Sandino Asturias, Director del Centro de Estudios de Guatemala (CEG) y Perito en Estrategia Militar, explica que estos actos formaron parte de una política de contrainsurgencia integrada nacida de la Guerra Fría, donde la lucha anticomunista y el desarrollo de la doctrina de “Seguridad Nacional” fueron los elementos protagonistas de un proceso en el que, escudándose tras la supuesta existencia de un “enemigo interno al que había que combatir”, el Gobierno guatemalteco, la oligarquía, el Ejército y los Estados Unidos de América aprobaron, planificaron e implementaron en el país, de manera sistemática y premeditada, estrategias de terror para la consecución de sus fines, entre ellas, la agresión sexual.

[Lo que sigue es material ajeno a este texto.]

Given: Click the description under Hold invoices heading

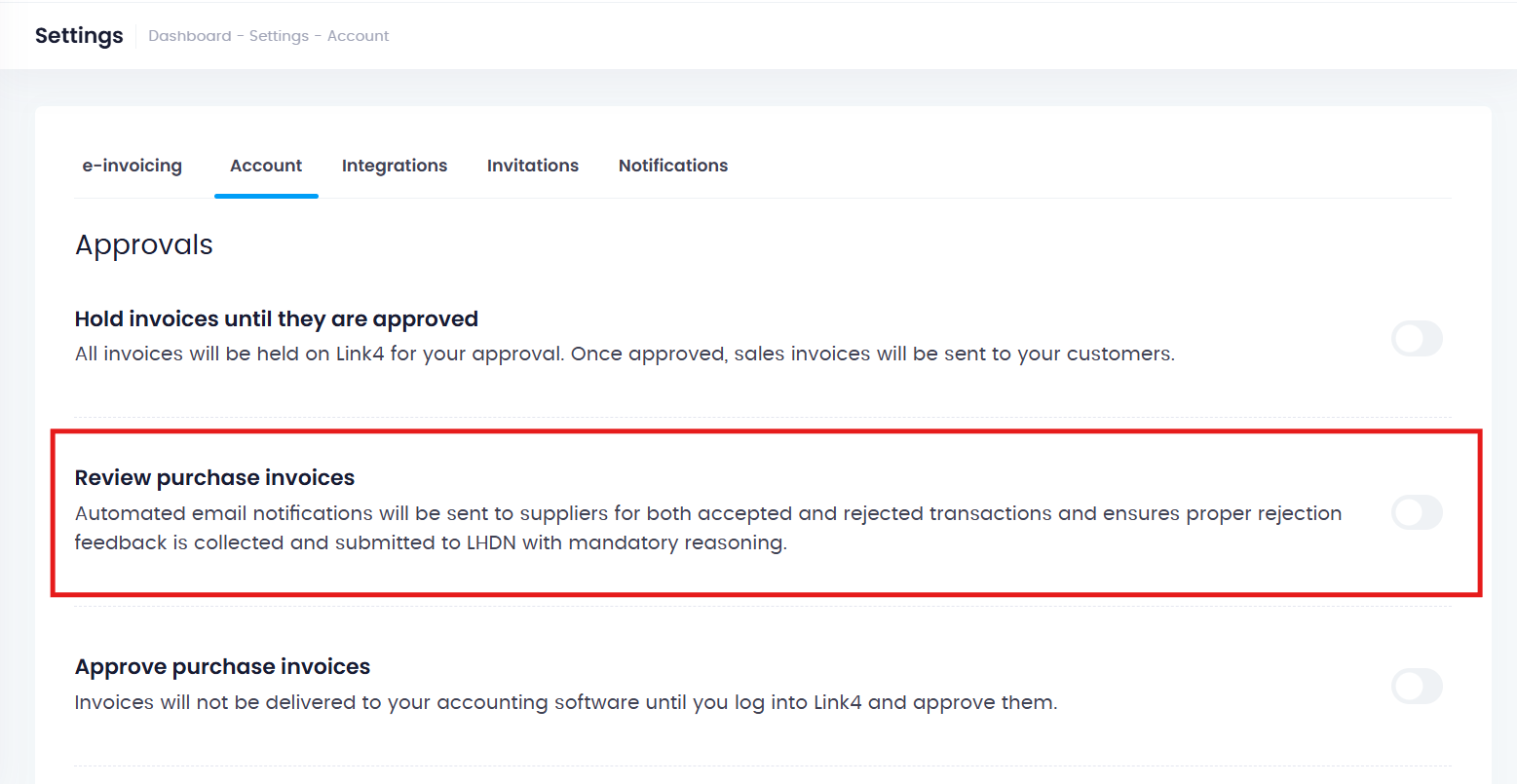Looking at the screenshot, I should tap(625, 354).
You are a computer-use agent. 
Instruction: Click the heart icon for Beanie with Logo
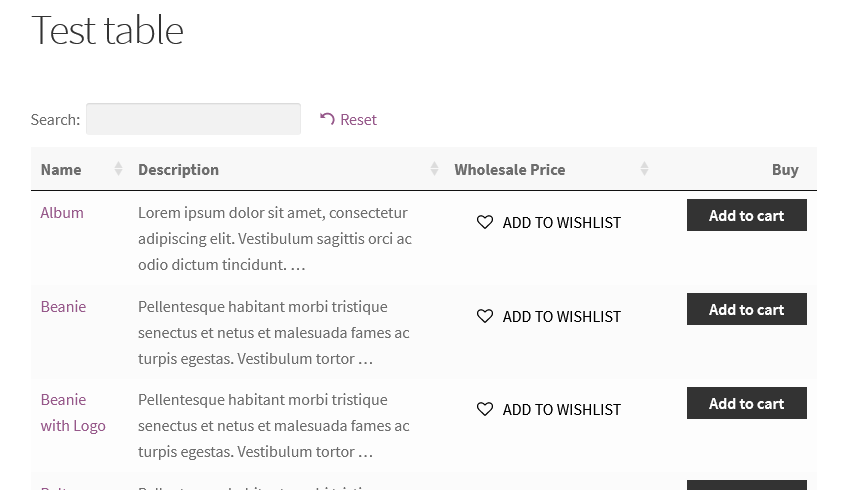click(x=485, y=409)
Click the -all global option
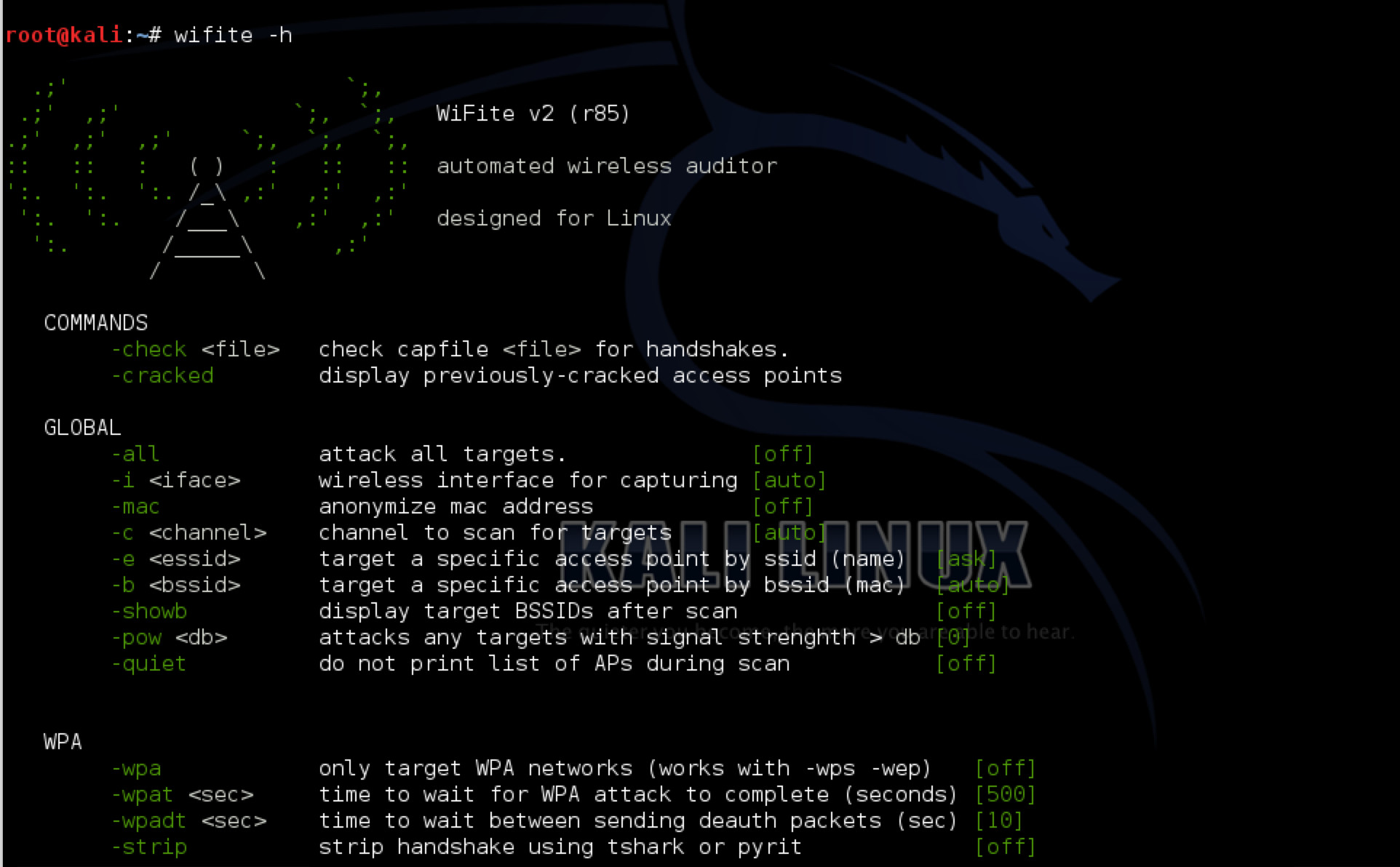The height and width of the screenshot is (867, 1400). click(x=135, y=454)
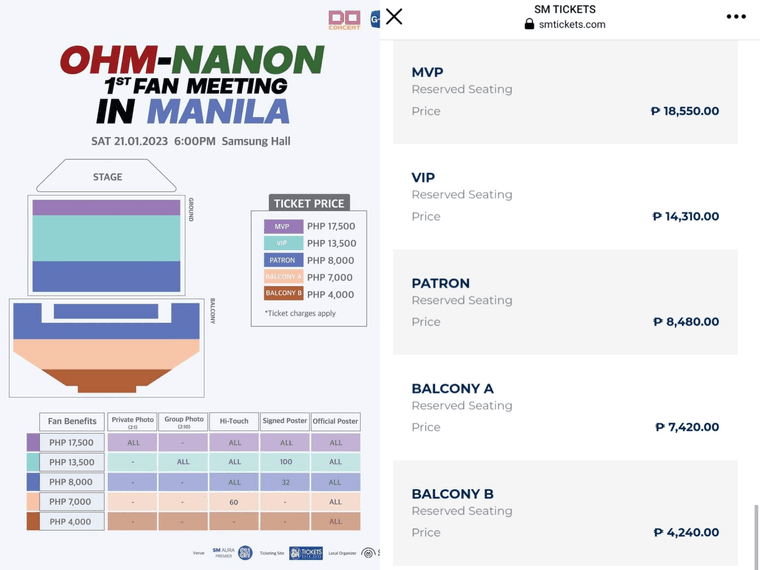Viewport: 760px width, 570px height.
Task: Choose the PATRON ticket listing
Action: coord(565,302)
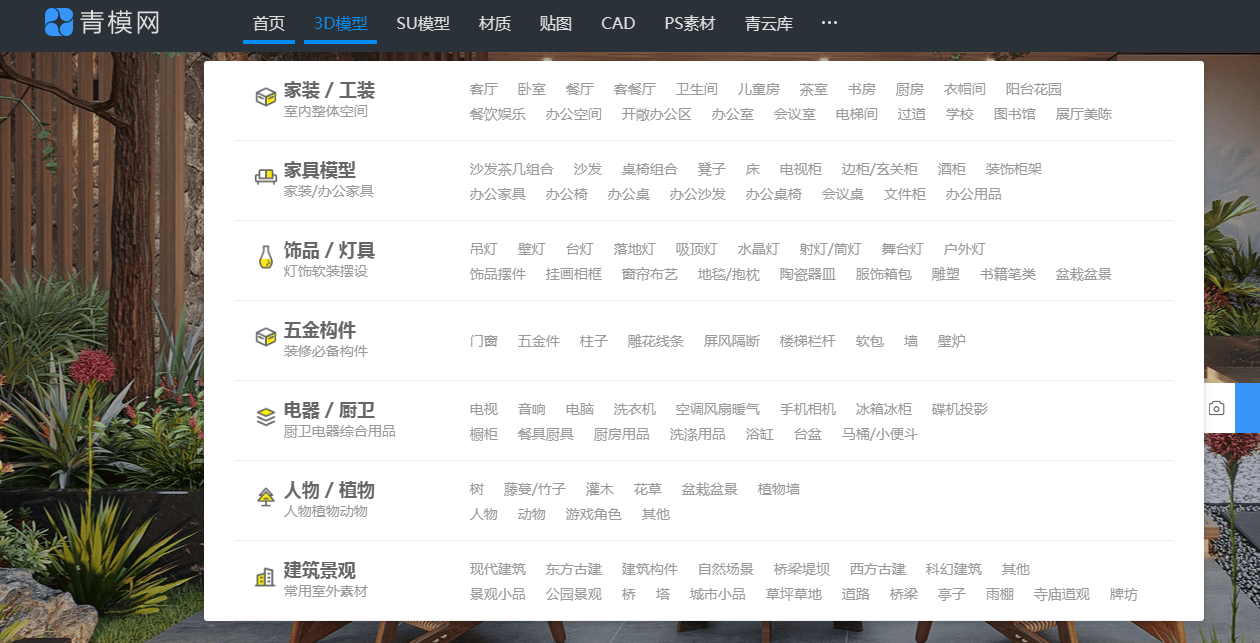This screenshot has height=643, width=1260.
Task: Click the 卧室 category link
Action: 531,88
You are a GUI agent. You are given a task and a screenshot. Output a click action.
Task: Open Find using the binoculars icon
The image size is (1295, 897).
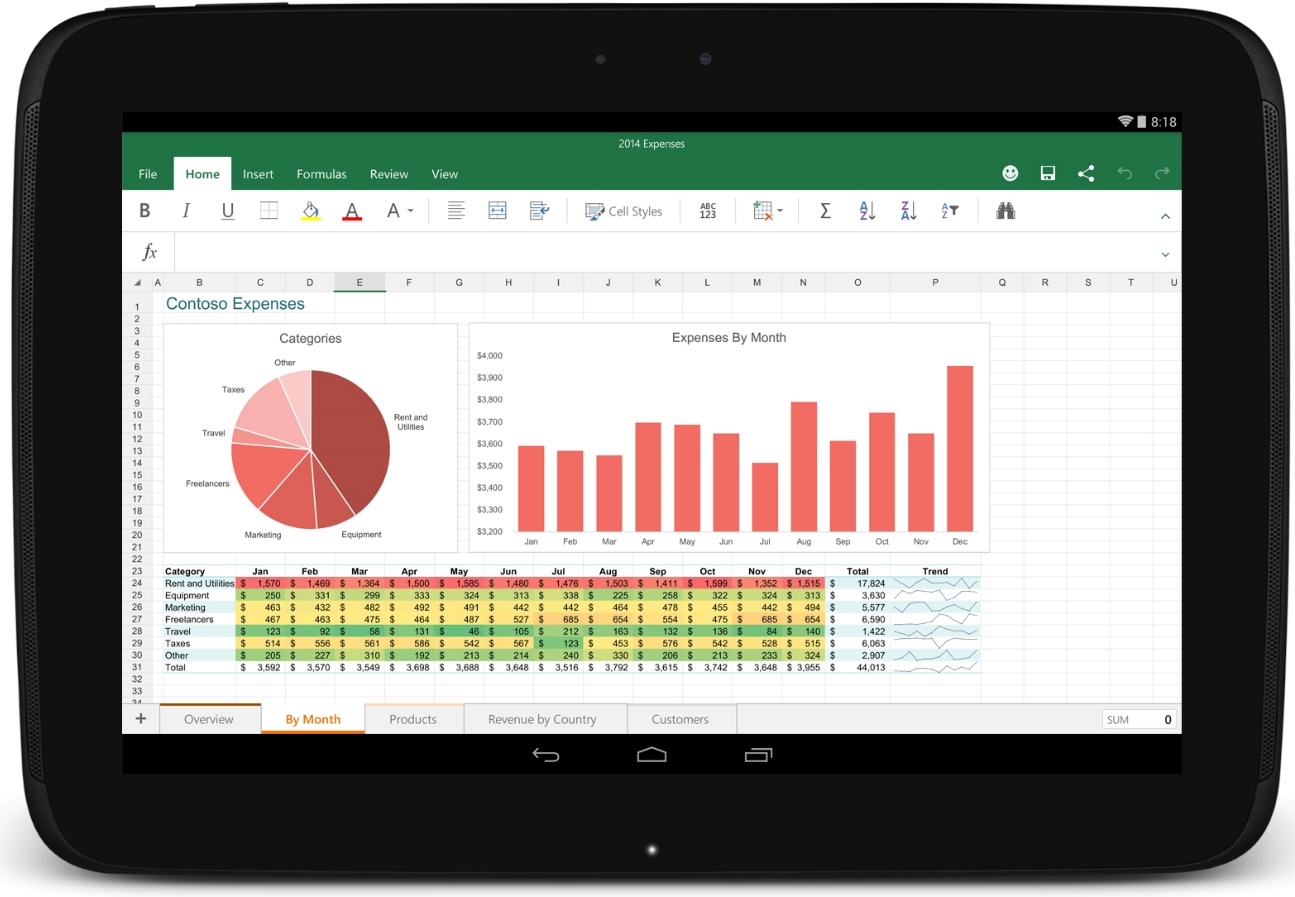point(1005,210)
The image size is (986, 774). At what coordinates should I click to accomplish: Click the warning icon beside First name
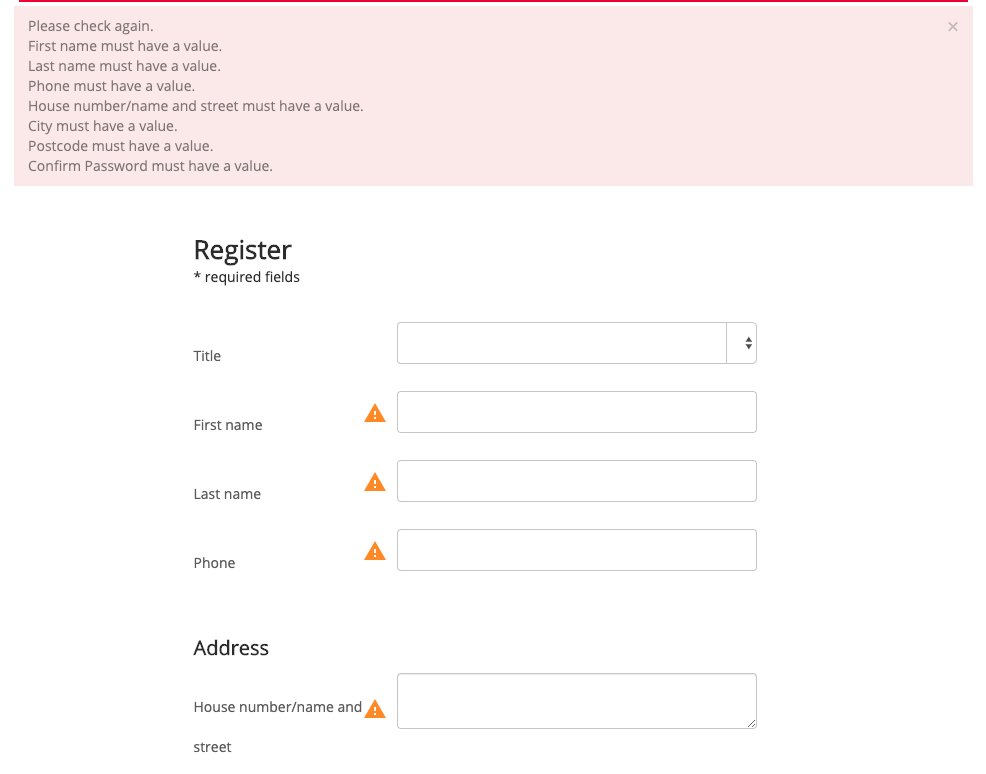[x=375, y=413]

En un contexto de pugna por el poder y de dominación del otro, añade, la violación fue utilizada como arma de guerra que afectó específicamente a las mujeres y cuyo objetivo fue exterminar cualquier tipo de resistencia, voluntad de transformación u otra forma de oposición protagonizada por las comunidades indígenas mayas en contra del régimen establecido.

Los expertos en temas psicosociales y los distintos estudios e intervenciones realizados con mujeres sobrevivientes, coinciden con esta idea al evidenciar que la violencia sexual revistió múltiples formas, desde la desnudez obligada a la esclavitud sexual, y fue, junto con la desaparición forzada, uno de los métodos de tortura más desestructurantes para las víctimas y su entorno, debido a las graves secuelas físicas y psicológicas que se derivan de ella. Enfermedades de transmisión sexual, esterilidad y otras lesiones, embarazos no deseados, sentimientos permanentes de culpa, miedo, frustración y vergüenza, la estigmatización social.

“El fin último de estas acciones – comenta Jeannette Asencio, especialista en relaciones de género – fue paralizar a la población para destruir a un grupo, pues torturando el cuerpo de las mujeres, también se torturaba el cuerpo social, se atacaba a la identidad, a la cultura y a la sociedad de la que éstas formaban parte”.

La violación sexual, junto con la desaparición forzada, fue una de las armas de guerra más desestructurantes para la mujer y su entorno.